#### Work to be completed
Give everything from the line containing "The image size is (365, 214)." down through the end of the records as a JSON list of strings, one string per line, with blank lines left out. Leave the pictures out of your answer.

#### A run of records
▶

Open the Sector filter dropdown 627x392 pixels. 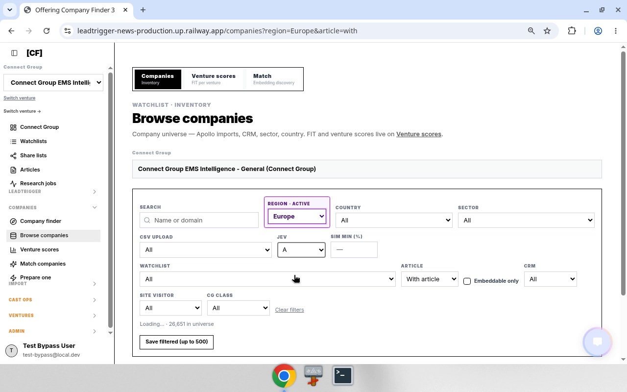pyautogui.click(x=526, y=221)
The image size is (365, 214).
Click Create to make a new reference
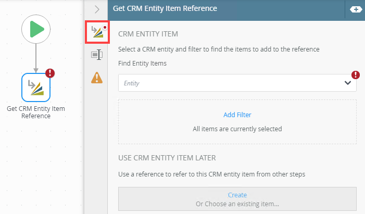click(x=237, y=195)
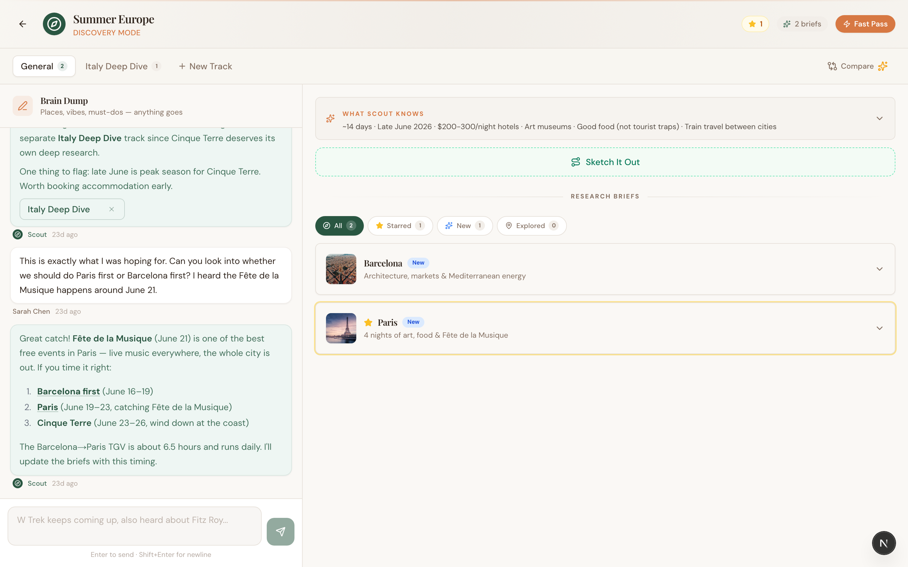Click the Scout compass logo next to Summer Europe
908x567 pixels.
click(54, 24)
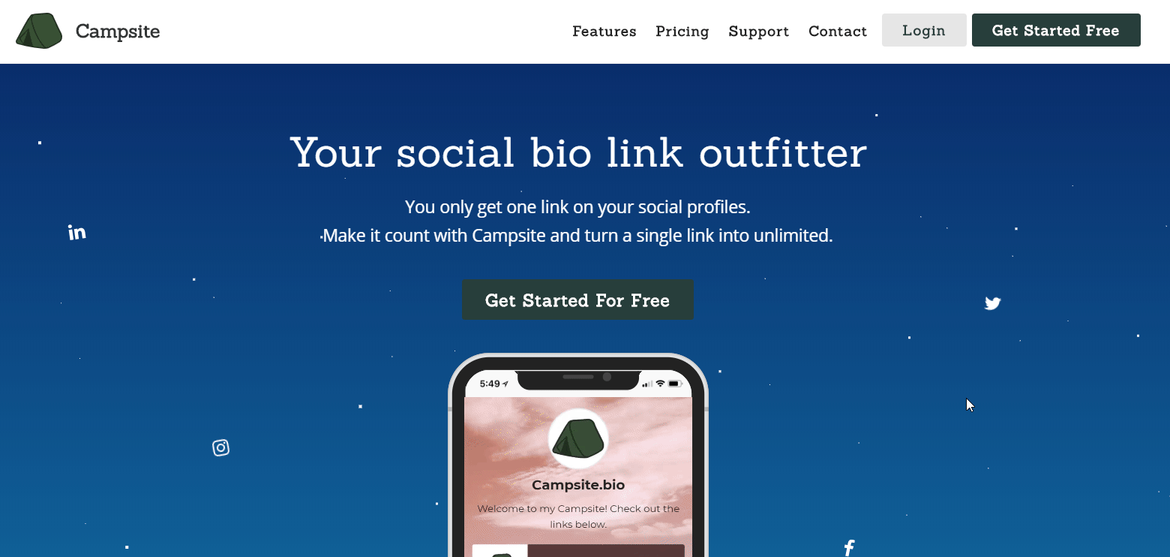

◀

#### Finished task
[
  "The image size is (365, 214).",
  "Click Create to make a new reference",
  "click(x=237, y=195)",
  "Click the Scout compass logo next to Summer Europe",
  "908x567 pixels.",
  "click(54, 24)"
]